| Exercise |
Go to the line containing "At what coordinates" below; retype it and all following lines exactly, and leave out the pictures.

(Items from a data source)
****************

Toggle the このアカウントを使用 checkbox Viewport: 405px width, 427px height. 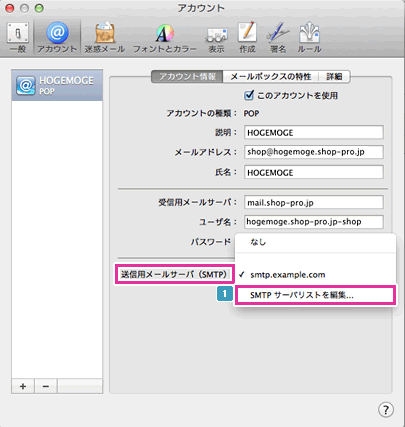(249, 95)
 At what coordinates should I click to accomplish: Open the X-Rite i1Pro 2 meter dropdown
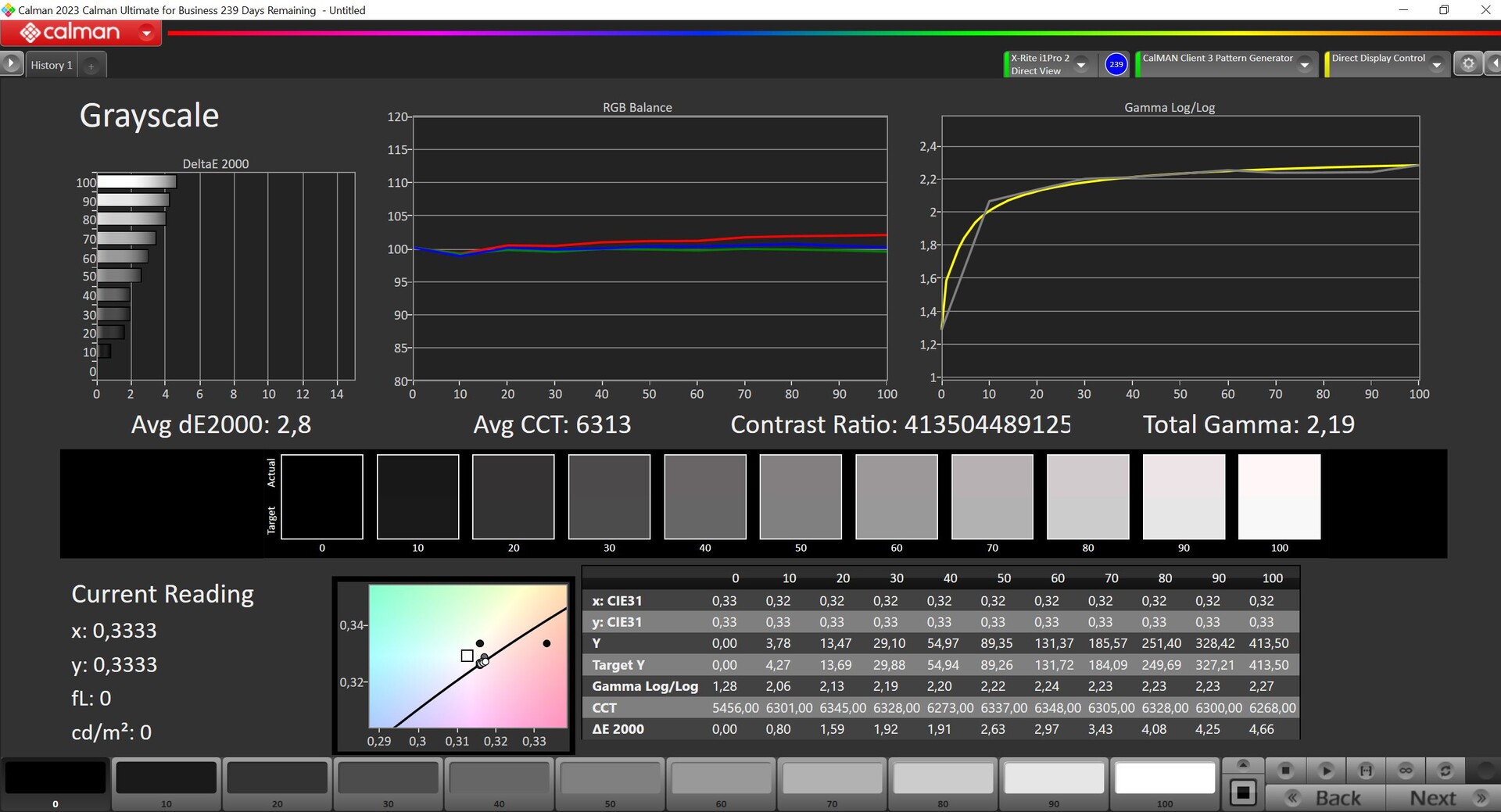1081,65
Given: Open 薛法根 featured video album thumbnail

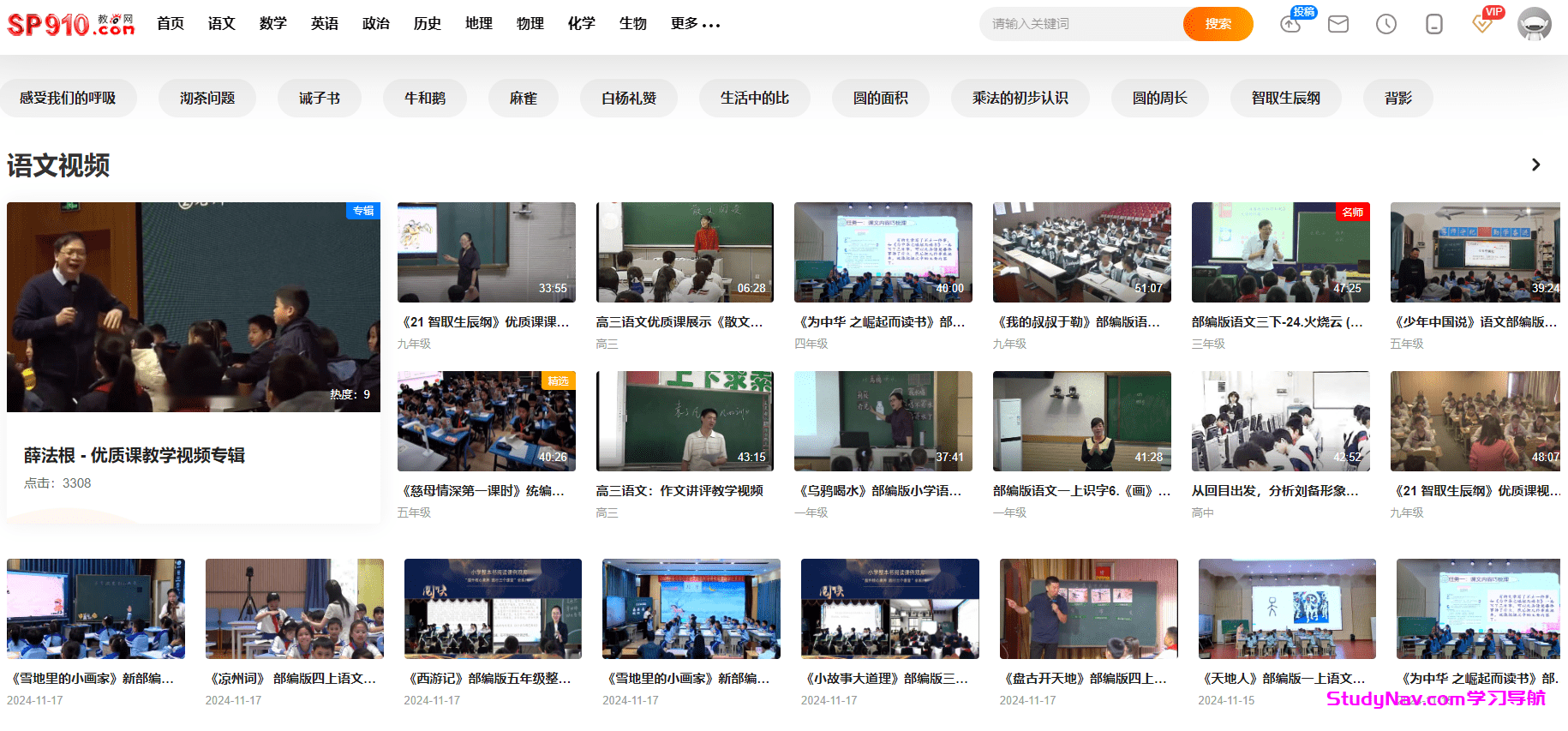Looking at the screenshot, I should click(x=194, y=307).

****************

| Written response |
 At what coordinates should I click to accomplish: Open the X-Rite i1Pro 2 meter dropdown
1081,65
Given: Open 薛法根 featured video album thumbnail

Looking at the screenshot, I should click(x=194, y=307).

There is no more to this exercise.